### TEXTE FOURNI
****

J’Accuse, le film du réalisateur franco-polonais Roman Polanski sorti le 13 novembre en France, est une puissante reconstitution de l’affaire Dreyfus, la lutte menée sur 12 années pour établir l’innocence d’un officier français juif, le capitaine Alfred Dreyfus (1859-1935) condamné à tort pour espionnage pour le compte de l’Allemagne. La révélation de faits criminels qui impliquaient presque tout l’état-major français, avec le soutien d’une majorité de la classe politique, a ébranlé l’État français.
Au départ, la condamnation de Dreyfus, produit d’une investigation bâclée et de fabrication de preuves par des officiers antisémites, ne suscita presque aucune opposition. A la famille Dreyfus et à ses quelques soutiens on chantait le refrain, connu aujourd’hui, qu’on ne pouvait fournir les preuves sans mettre en danger les sources du renseignement. Mais de nombreuses révélations ont fini par démontrer que le véritable espion travaillait toujours, et que l’emprisonnement de Dreyfus sur l’Île du Diable au large de la Guyane était un crime horrible.
Après des années de controverse, le scandale fit éclater les tensions sous-jacentes de la société française. Pendant et après un second procès de Dreyfus en 1899, les gouvernements craignaient d’être renversés et la France était au bord de la guerre civile.

****

### LIGNES DE DONNÉES
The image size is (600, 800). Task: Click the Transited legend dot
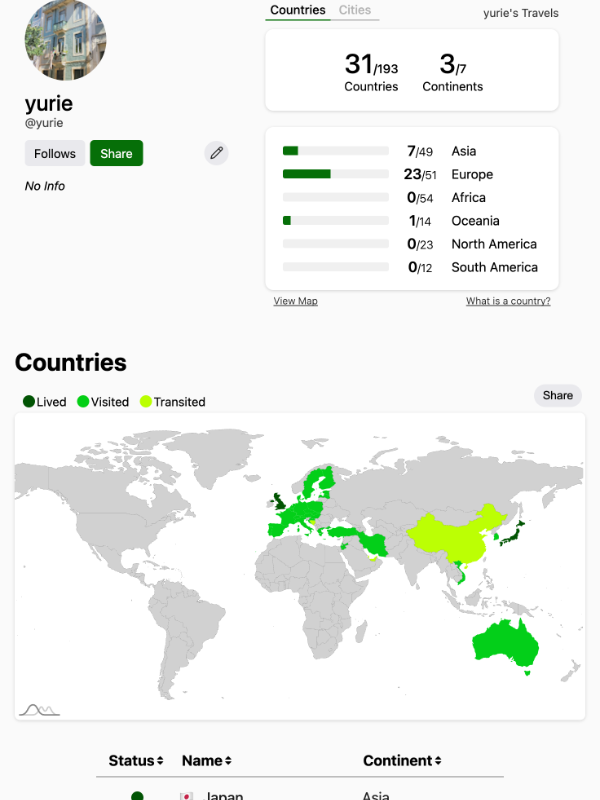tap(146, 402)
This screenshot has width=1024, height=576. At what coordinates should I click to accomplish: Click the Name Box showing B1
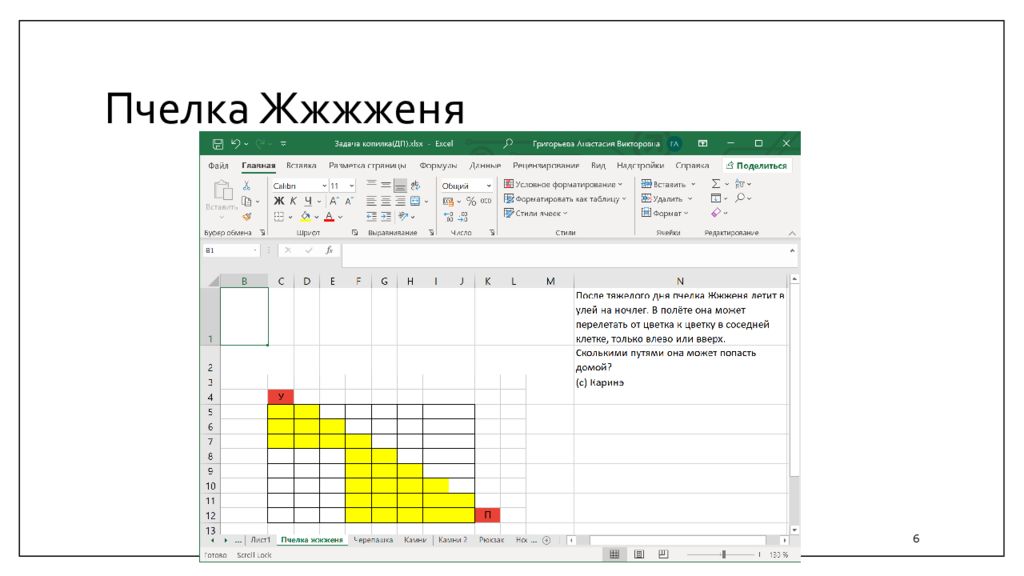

****

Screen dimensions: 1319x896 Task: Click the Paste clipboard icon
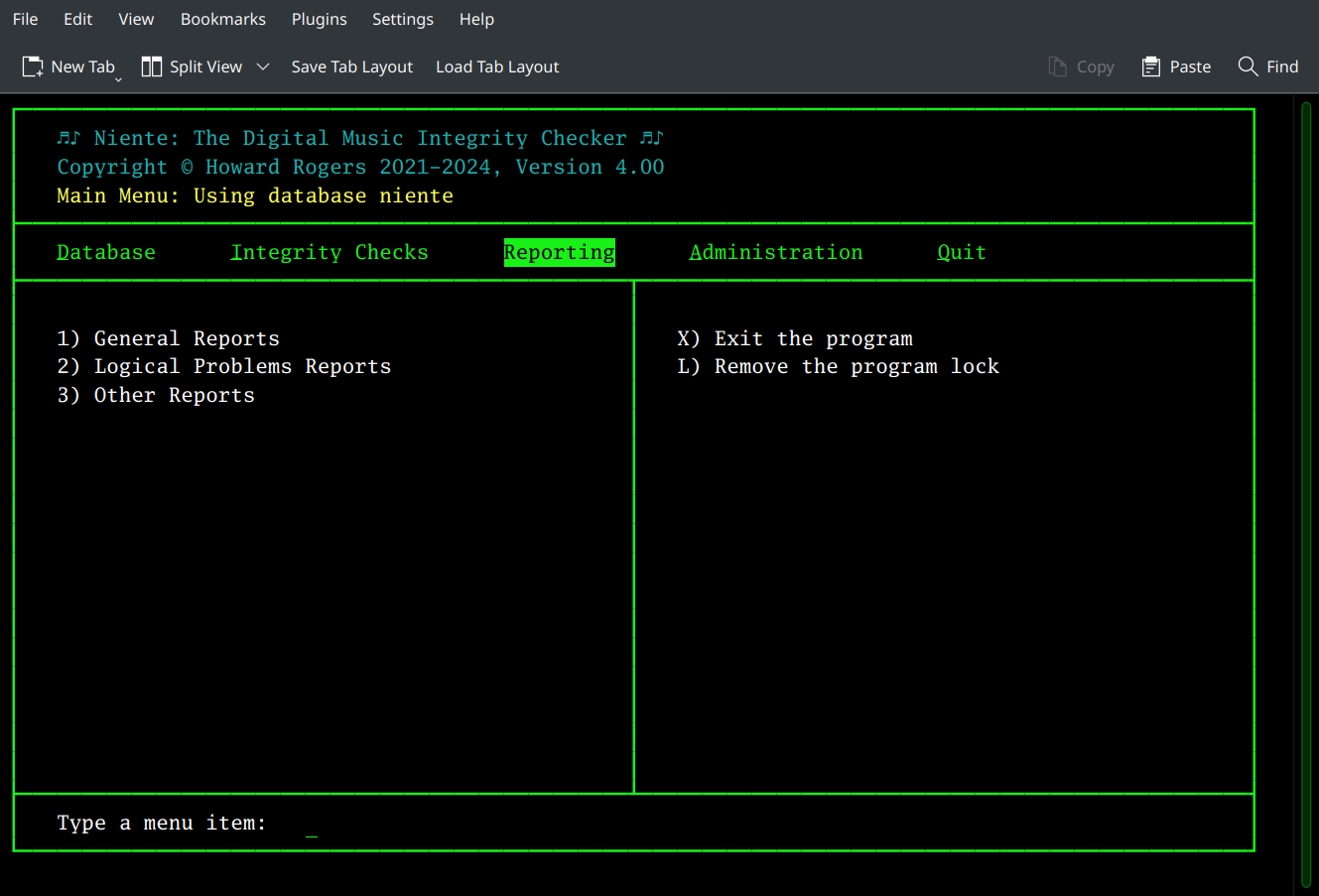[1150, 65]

****

Poursuivez le texte sur l’affaire Dreyfus et le film J’Accuse en écrivant la suite de sa dernière phrase.

D’un côté, les dreyfusards faisaient appels aux idéaux d’égalité et de justice proclamés par la révolution française. Émile Zola (1840-1902), le célèbre romancier auteur du roman Germinal inspiré par la grève des mineurs d’Anzin en 1884, a publié dans L’Aurore en 1898 sa lettre ouverte au président français, Félix Faure, intitulée J’Accuse. Dans cette courageuse lettre, Zola accusait nommément des officiers de l’état-major et des hauts responsables de crimes, pour avoir fait condamner Dreyfus sur de fausses preuves et ensuite caché le rôle de l’armée.
L’intervention de Zola a aidé le socialiste Jean Jaurès a surmonter l’opposition d’éléments ouvriéristes dans le mouvement socialiste, dirigés par Jules Guesde, qui traitaient l’affaire de simple querelle d’officiers et minimisaient son importance politique. Jaurès a ensuite dirigé le mouvement socialiste dans une lutte pour établir l’innocence de Dreyfus.
De l’autre côté, l’armée, l’Église, et la plupart des partis politiques défendaient la condamnation de Dreyfus. Les champions politiques et journalistiques les plus ardents des antidreyfusards étaient des personnalités qui mariaient nationalisme, opposition monarchiste à la révolution française, antisémitisme, militarisme et haine du socialisme. L’exemple classique de ce mouvement était l’Action française proto-fasciste, fondée en 1898 et dirigée par Charles Maurras.
Trotsky a écrit en 1915 que « l’affaire Dreyfus résumait et dramatisait la lutte contre le cléricalisme, la réaction, le népotisme parlementaire, la haine de race, l'aveuglement militariste, les intrigues sourdes de l'état-major, la servilité des juges, toutes les bassesses que peut mettre en action le puissant parti de la réaction pour arriver à ses fins. »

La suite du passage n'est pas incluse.